**Task objective**: This exercise asks for an exact transcription of every entry.

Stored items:
[Start of Attachment]

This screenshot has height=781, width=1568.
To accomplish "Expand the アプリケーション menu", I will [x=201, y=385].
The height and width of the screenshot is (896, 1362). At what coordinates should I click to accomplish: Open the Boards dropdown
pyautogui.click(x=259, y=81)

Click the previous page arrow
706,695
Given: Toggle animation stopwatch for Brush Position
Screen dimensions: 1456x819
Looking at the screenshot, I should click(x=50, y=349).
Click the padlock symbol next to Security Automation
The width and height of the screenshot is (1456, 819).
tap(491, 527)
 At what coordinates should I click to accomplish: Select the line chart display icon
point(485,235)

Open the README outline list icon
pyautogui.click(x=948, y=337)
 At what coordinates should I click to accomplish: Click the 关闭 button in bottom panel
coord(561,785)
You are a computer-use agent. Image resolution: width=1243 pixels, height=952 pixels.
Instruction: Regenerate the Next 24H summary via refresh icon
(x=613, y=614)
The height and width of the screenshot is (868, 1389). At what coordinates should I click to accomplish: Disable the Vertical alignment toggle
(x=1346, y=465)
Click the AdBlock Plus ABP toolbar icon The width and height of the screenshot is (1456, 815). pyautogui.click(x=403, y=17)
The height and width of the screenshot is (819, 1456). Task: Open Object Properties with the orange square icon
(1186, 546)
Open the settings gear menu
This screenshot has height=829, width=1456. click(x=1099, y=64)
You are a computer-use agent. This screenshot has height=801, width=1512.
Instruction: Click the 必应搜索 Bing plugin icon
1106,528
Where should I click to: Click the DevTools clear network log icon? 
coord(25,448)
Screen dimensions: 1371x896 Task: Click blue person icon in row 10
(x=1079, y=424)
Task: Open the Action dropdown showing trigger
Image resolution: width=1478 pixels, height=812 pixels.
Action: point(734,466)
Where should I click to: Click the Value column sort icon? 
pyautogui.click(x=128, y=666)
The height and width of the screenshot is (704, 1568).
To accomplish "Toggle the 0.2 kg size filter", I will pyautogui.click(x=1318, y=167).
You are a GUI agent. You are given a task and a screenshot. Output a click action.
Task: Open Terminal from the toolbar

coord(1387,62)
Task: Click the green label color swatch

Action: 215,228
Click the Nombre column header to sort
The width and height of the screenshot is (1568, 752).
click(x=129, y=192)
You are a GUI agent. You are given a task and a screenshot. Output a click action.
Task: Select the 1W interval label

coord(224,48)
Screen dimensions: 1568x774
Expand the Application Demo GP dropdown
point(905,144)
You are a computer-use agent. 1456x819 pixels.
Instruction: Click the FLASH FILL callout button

[End of Attachment]

**Solution**:
This screenshot has height=781, width=1568.
To accomplish "Expand the アプリケーション menu", I will [x=201, y=385].
The height and width of the screenshot is (896, 1362). At what coordinates should I click to accomplish: Open the Boards dropdown
pyautogui.click(x=259, y=81)

Click the previous page arrow
706,695
Given: Toggle animation stopwatch for Brush Position
Screen dimensions: 1456x819
Looking at the screenshot, I should click(x=50, y=349).
Click the padlock symbol next to Security Automation
The width and height of the screenshot is (1456, 819).
tap(491, 527)
 At what coordinates should I click to accomplish: Select the line chart display icon
point(485,235)

Open the README outline list icon
pyautogui.click(x=948, y=337)
 At what coordinates should I click to accomplish: Click the 关闭 button in bottom panel
coord(561,785)
You are a computer-use agent. Image resolution: width=1243 pixels, height=952 pixels.
Instruction: Regenerate the Next 24H summary via refresh icon
(x=613, y=614)
The height and width of the screenshot is (868, 1389). At what coordinates should I click to accomplish: Disable the Vertical alignment toggle
(x=1346, y=465)
Click the AdBlock Plus ABP toolbar icon The width and height of the screenshot is (1456, 815). pyautogui.click(x=403, y=17)
The height and width of the screenshot is (819, 1456). Task: Open Object Properties with the orange square icon
(1186, 546)
Open the settings gear menu
This screenshot has height=829, width=1456. click(x=1099, y=64)
You are a computer-use agent. This screenshot has height=801, width=1512.
Instruction: Click the 必应搜索 Bing plugin icon
1106,528
Where should I click to: Click the DevTools clear network log icon? 
coord(25,448)
Screen dimensions: 1371x896 Task: Click blue person icon in row 10
(x=1079, y=424)
Task: Open the Action dropdown showing trigger
Image resolution: width=1478 pixels, height=812 pixels.
Action: point(734,466)
Where should I click to: Click the Value column sort icon? 
pyautogui.click(x=128, y=666)
The height and width of the screenshot is (704, 1568).
To accomplish "Toggle the 0.2 kg size filter", I will pyautogui.click(x=1318, y=167).
You are a GUI agent. You are given a task and a screenshot. Output a click action.
Task: Open Terminal from the toolbar

coord(1387,62)
Task: Click the green label color swatch

Action: 215,228
Click the Nombre column header to sort
The width and height of the screenshot is (1568, 752).
click(x=129, y=192)
You are a GUI agent. You are given a task and a screenshot. Output a click action.
Task: Select the 1W interval label

coord(224,48)
Screen dimensions: 1568x774
Expand the Application Demo GP dropdown
point(905,144)
You are a computer-use agent. 1456x819 pixels.
Instruction: Click the FLASH FILL callout button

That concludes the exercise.